Variations of Renormalized Volume for Minimal Submanifolds of Poincare-Einstein Manifolds

TL;DR

This paper studies the asymptotic behavior and renormalized volume of minimal submanifolds in Poincare-Einstein manifolds, deriving variation formulas and existence results, with applications to hyperbolic space.

Contribution

It provides new formulas for the first and second variations of renormalized volume for minimal submanifolds of arbitrary codimension in Poincare-Einstein manifolds.

Findings

Derived formulas for volume variations in various codimensions.

Proved existence of asymptotic descriptions over boundary cylinders.

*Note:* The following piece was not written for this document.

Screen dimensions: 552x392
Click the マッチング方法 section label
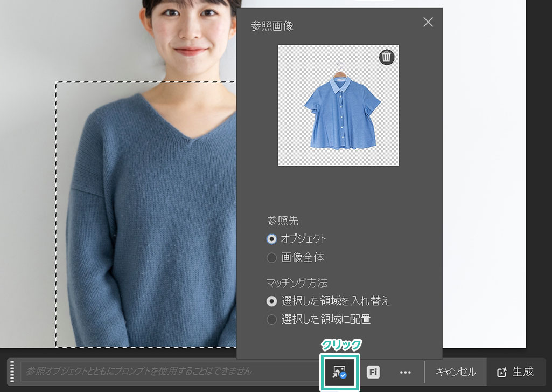coord(297,283)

Established an $L^2$-inner product relation in hyperbolic space.

Abstract

We investigate the asymptotic expansion and the renormalized volume of minimal submanifolds, $Y^m$ of arbitrary codimension in Poincare-Einstein manifolds, $M^{n+1}$. In particular, we derive formulae for the first and second variations of renormalized volume for $Y^m \subseteq M^{n+1}$ when $m < n + 1$. We apply our formulae to the codimension $1$ and the $M = \mathbb{H}^{n+1}$ case. Furthermore, we prove the existence of an asymptotic description of our minimal submanifold, $Y$, over the boundary cylinder $\partial Y \times \mathbb{R}^+$, and we further derive an $L^2$-inner-product relationship between $u_2$ and $u_{m+1}$ when $M = \mathbb{H}^{n+1}$. Our results apply to a slightly more general class of manifolds, which are conformally compact with a metric that has an even expansion up to high order near the boundary.